Valor Econômico
Campanha começa a testar slogan “o capitão
do povo”
Cena interna. Domingo de manhã. Imagens do
auditório repleto de apoiadores, quase todos de verde e amarelo. O espaço que
comporta até quatro mil pessoas, está cheio, mas não lotado. É possível
circular sem esbarrões, há cadeiras livres. Uma minoria usa máscaras.
Centenas foram levados pela equipe da
ministra da Secretaria de Governo, Flávia Arruda (PL), que deixará o cargo na
próxima semana. Esposa do ex-senador e ex-governador José Roberto Arruda,
Flávia disputará uma vaga ao Senado pelo Distrito Federal. Se for eleita,
voltará 22 anos depois ao palco onde o marido renunciou ao mandato, para evitar
a cassação. Em 2000, Arruda, então líder do governo, envolveu-se na violação do
painel do Senado durante a votação da cassação do então senador Luiz Estevão.
Os telões instalados no local promovem o Partido Liberal (PL), legenda do presidente Jair Bolsonaro: “Movimento Filia Brasil - É com ele que eu vou” e “PL, o maior partido do Congresso Nacional”.
Música instrumental típica de bailes de
formatura embala a entrada de Bolsonaro. No trajeto até o palco, o locutor de
rodeio interrompe a música: “quem tem orgulho de ser brasileiro, levanta a mão
e dá um grito aí! Aqui é Cuiabano Lima, seguraaaa!”, completou uma das vozes
mais famosas do Brasil.
Num tropeço da organização, o apresentador
oficial não compareceu. O jeito foi transformar Cuiabano Lima, que faria apenas
uma participação especial, em cerimonial.
“A emoção fala mais alto, o povo bate no
peito, aí vem ele, recebe o carinho do meu povo, o aplauso daqueles que dizem
esse é o capitão do povo”, exaltou Cuiabano, ao narrar o momento em que
Bolsonaro subiu ao palco.

▸ **LINHAS ARMAZENADAS**:
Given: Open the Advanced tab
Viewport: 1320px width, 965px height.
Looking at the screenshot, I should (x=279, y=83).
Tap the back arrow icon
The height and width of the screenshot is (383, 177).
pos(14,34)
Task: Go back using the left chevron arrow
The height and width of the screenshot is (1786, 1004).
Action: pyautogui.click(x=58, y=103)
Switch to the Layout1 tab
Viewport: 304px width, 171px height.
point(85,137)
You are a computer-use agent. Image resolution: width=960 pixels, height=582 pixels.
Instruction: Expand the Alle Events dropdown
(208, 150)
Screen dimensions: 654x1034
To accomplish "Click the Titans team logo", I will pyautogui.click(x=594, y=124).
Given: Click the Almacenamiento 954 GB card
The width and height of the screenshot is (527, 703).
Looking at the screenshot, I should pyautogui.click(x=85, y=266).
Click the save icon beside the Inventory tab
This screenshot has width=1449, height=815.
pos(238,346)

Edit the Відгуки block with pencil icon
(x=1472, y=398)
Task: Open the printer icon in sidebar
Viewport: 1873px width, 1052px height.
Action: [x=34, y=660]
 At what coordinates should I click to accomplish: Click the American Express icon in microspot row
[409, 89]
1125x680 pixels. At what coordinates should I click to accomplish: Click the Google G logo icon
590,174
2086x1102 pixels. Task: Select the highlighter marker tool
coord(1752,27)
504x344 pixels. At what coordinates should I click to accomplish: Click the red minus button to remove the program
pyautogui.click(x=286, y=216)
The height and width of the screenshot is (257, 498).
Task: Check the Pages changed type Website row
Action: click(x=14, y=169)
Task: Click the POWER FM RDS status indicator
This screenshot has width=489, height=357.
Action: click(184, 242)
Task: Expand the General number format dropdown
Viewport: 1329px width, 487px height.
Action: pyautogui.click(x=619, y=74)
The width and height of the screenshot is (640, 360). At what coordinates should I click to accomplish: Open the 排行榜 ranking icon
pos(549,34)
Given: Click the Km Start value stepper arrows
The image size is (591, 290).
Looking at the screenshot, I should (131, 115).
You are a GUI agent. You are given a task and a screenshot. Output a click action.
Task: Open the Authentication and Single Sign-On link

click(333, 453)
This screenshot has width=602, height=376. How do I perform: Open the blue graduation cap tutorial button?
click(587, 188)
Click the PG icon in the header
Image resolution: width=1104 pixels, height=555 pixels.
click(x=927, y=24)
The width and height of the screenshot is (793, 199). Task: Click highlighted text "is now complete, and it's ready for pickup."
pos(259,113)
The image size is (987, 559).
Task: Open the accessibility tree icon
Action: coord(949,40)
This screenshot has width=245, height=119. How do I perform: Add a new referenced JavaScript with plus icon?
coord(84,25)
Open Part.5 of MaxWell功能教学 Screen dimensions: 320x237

▸ **OBJETIVO 1**:
Com base no trecho selecionado, responda:
(a) Até quantas pessoas o auditório comporta?
(b) Por qual unidade da federação Flávia Arruda disputará uma vaga ao Senado?
(c) Quem deixou de comparecer ao evento, levando Cuiabano Lima a assumir o cerimonial?
▸ **OBJETIVO 2**:
Transcreva do trecho selecionado a passagem que vai de "Cena interna. Domingo" até "senador Luiz Estevão.", incluindo estas últimas palavras.

▸ **RESOLUÇÃO REDIGIDA 1**:
(a) Até quatro mil pessoas.
(b) Pelo Distrito Federal.
(c) O apresentador oficial.

▸ **RESOLUÇÃO REDIGIDA 2**:
Cena interna. Domingo de manhã. Imagens do
auditório repleto de apoiadores, quase todos de verde e amarelo. O espaço que
comporta até quatro mil pessoas, está cheio, mas não lotado. É possível
circular sem esbarrões, há cadeiras livres. Uma minoria usa máscaras.
Centenas foram levados pela equipe da
ministra da Secretaria de Governo, Flávia Arruda (PL), que deixará o cargo na
próxima semana. Esposa do ex-senador e ex-governador José Roberto Arruda,
Flávia disputará uma vaga ao Senado pelo Distrito Federal. Se for eleita,
voltará 22 anos depois ao palco onde o marido renunciou ao mandato, para evitar
a cassação. Em 2000, Arruda, então líder do governo, envolveu-se na violação do
painel do Senado durante a votação da cassação do então senador Luiz Estevão.